The Frederick J. Zint Collection
Frederick Joseph Zint (1897-1964) was an actor from Wapakoneta, Ohio, and a graduate of Ohio State. He toured with several professional theatre troupes in the early 1900s and sent the following postcards back to his family.
Arrived here O.K. at 3:30 and are all set for to-nights performance. This is the hotel which we are staying at while here but it is nothing like the Statler, where I slept fine last night. Will see you Tuesday.
Well, I am all set now and rehearsing from morning till nite. This is a beautiful place where we are; about four miles from the heart of the city; a place called Hyde Park. Am rooming with a young fellow- a fine chap from the University of Kansas who is with the co. Will write later; address c/o Holland Hotel, Hyde Park, Chicago, Ill.
Well, here is our last stop before we hit Winnipeg for our week’s stand, and I shall be glad of it too for I can get some clothes washed. We played a matinee and night here yesterday and were highly appreciated. Dunbar came in yesterday and as a consequence we rehearsed 3 hrs. this noon beginning at 12. This is where I went to church this morning (very beautiful). You will receive letter from Winnipeg.

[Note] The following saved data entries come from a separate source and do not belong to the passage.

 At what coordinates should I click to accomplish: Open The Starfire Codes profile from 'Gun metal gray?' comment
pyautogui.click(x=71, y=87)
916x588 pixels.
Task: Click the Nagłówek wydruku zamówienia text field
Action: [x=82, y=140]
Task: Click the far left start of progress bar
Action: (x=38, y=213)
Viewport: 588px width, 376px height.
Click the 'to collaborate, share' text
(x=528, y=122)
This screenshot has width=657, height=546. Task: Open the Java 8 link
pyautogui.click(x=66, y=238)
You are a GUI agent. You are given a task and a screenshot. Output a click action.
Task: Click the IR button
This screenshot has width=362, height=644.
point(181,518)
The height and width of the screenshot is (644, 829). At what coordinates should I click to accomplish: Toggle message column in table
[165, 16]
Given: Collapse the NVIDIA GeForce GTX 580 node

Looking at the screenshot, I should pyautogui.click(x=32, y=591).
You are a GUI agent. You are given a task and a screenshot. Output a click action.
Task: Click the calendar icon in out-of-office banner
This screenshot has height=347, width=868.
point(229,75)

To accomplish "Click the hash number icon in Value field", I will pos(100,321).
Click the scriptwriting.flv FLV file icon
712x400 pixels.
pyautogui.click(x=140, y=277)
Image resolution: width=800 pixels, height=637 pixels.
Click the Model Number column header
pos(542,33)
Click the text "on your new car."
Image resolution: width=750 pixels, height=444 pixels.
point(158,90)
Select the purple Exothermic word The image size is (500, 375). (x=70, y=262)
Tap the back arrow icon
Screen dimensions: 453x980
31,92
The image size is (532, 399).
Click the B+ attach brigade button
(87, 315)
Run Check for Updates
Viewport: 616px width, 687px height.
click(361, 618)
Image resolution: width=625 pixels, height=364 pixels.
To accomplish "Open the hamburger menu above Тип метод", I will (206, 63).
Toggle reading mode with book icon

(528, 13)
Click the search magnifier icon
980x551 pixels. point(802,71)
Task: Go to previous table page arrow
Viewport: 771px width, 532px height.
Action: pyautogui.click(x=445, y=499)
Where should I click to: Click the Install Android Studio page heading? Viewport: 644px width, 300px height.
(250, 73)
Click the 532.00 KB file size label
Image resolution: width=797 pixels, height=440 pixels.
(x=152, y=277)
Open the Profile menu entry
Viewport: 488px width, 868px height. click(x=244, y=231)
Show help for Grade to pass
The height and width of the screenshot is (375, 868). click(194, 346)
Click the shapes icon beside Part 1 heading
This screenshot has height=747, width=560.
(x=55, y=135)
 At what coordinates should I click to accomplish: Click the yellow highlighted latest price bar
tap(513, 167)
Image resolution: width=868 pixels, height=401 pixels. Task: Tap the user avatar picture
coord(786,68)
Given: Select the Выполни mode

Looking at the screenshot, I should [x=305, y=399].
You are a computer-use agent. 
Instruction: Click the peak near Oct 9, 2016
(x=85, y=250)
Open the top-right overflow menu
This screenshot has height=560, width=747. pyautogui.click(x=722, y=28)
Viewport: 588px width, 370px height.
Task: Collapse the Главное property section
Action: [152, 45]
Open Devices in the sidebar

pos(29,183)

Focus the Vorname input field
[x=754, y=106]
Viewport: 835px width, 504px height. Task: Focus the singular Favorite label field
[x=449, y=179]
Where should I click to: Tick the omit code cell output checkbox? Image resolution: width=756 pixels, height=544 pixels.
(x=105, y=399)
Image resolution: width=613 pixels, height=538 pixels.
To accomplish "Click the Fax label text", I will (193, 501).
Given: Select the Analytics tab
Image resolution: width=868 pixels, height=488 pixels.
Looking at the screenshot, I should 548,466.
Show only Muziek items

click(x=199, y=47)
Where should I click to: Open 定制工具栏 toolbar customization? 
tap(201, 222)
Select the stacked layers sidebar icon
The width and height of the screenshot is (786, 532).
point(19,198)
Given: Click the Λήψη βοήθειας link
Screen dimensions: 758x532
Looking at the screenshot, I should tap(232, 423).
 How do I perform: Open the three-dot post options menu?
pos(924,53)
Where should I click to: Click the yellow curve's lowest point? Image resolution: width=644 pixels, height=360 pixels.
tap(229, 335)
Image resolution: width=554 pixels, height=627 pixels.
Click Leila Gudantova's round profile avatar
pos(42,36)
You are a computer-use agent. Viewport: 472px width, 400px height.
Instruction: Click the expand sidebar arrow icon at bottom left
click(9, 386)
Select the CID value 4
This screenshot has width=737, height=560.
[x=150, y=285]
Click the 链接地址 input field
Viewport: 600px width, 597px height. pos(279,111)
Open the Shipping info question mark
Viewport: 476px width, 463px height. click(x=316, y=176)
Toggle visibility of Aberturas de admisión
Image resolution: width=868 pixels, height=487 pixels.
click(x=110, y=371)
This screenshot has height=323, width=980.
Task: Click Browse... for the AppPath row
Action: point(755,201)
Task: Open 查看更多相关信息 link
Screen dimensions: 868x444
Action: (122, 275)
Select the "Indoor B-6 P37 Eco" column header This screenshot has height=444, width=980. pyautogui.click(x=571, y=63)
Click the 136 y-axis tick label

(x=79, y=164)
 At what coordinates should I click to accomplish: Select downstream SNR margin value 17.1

The Lucy Venable Dance Notation Papers
While in Bogotá, Columbia, with the José Limón Company in 1960, Venable met with Columbian dancer Delia Zapata Olivella. Venable was a leading practitioner of Labanotation, the internationally recognized symbol system for documenting dance. Zapata used a system of notation to record traditional Colombian dances and created several booklets that she shared with Venable.
Venable’s diary provides a glimpse into her personal experiences of travel with the José Limón dance company. She records typical tourist experiences and a desire to wander the streets of Bogotá, although she had heard that for women to go out without a man was “not the custom.” In Venable’s entry from August 29, she describes what she learned about pre-Columbian society from a museum visit, including the note, “Some figures had the same flavors as the Paul Klees of today.”